Considering that no cell expansion is expected in a gel with 10% agar (Fig. 5b), we infer that the maximum pressure generated by the diatom during cell division must be comparable to the residual elastic modulus of around 120 kPa predicted for this concentration (Fig. 3c) While the pressure exerted by diatoms can vary broadly depending on species and environmental conditions, this estimate is in the same order of magnitude of the turgor pressure experimentally measured for another centric diatom.²⁹ Such analysis suggests that the division of C. granii in the agar gels is driven by the internal turgor pressure generated from the diatom cell. Turgor pressures of the order of 10² kPa should allow diatoms to proliferate in water depths up to approximately 10 m in their natural environment. Notably, 10 m is the typical depth of the euphotic zone, which is the uppermost layer of body of water that is illuminated by the sunlight and that hosts most of the photosynthetically active phytoplankton.³⁰ This suggests that C. granii builds just enough turgor pressure to enable proliferation in the most illuminated zone of their aquatic habitat.

To investigate the response of the hydrogel to the pressure exerted by the diatom during piritiokinesis, we performed real-time microscopy analysis of the cell-induced deformation of the gel using particle tracking velocimetry.³¹ In this method, local strains are quantified by measuring the relative position of fluorescently labelled nanoparticles embedded in the gel over time (Fig. 6a–c).

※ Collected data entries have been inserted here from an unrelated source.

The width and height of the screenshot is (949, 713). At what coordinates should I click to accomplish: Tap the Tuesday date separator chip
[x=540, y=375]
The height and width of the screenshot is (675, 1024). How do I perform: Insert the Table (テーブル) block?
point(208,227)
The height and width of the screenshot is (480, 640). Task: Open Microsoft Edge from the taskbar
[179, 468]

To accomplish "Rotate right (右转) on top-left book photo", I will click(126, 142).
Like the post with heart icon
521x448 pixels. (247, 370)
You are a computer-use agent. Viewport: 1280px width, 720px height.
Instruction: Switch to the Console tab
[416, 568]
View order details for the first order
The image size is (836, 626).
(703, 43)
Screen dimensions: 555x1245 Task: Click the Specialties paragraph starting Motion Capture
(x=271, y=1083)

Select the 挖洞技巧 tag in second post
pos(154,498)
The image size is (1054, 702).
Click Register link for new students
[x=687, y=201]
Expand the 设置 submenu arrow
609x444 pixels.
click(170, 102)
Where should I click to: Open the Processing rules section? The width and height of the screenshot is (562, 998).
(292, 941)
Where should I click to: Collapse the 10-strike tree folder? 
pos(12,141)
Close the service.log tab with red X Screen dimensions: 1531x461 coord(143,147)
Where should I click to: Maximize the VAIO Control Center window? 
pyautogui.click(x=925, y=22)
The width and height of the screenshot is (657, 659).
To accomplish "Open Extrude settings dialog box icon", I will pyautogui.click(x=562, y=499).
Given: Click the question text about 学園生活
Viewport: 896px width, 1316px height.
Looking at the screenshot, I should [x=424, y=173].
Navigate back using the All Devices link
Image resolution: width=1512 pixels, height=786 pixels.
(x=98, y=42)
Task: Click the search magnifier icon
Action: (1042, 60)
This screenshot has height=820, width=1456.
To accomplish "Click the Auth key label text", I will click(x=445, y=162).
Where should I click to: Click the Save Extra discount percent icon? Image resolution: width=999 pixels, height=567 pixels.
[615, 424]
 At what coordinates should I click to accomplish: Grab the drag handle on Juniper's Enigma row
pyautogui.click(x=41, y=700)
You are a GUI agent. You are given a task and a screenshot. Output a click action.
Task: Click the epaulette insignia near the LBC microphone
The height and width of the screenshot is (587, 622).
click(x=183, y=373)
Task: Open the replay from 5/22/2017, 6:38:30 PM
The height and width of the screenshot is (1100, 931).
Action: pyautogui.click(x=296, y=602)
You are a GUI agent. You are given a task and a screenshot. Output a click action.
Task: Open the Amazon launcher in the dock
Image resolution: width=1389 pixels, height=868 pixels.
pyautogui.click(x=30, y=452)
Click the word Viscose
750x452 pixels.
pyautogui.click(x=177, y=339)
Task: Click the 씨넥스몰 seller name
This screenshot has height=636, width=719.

In addition to the particles, single diatoms are simultaneously imaged by detecting the auto-fluorescence generated by the cell's chloroplasts. Because large diatoms were found to be more strongly affected by the mechanical properties of the gel (Fig. S11, ESI†), in these experiments we focused on larger diatoms. The experiments were carried out in a 0.5% agar gel containing diatoms with initial sizes in the range 111–139 μm.

Fig. 6 Dynamics of diatom division in an agar hydrogel visualised by particle tracking velocimetry (PTV). (a–c) Schematic illustrating how fluorescent nanoparticles are used in PTV to measure the local strains induced in the gel by the lateral expansion of the entrapped diatom. (d and e) Confocal microscopy images of diatoms in a 0.5% agar hydrogel (d) before (purple contour) and (e) after (orange contour) cell expansion. Half of the diatom is depicted in artificial green colour, the signal originating from the diatom's autofluorescent chloroplasts. (f) Projection of fluorescent particles over the time for a total period of 1.5 hours. (g) Displacement of the gel normalised over the maximum displacement measured for each diatom as a function of time for 8 diatoms with initial radial size in the range 111–139 μm. (h) The total displacement of the particles caused by the expansion event as a function of the radial distance between the centre of the diatom and the respective particle. Half of the initial height of the diatom at the centre is considered as distance 0. (i) Map of the local strains generated in the hydrogel along the x-axis. Compressive and tensile strains are represented in red and blue colours, respectively.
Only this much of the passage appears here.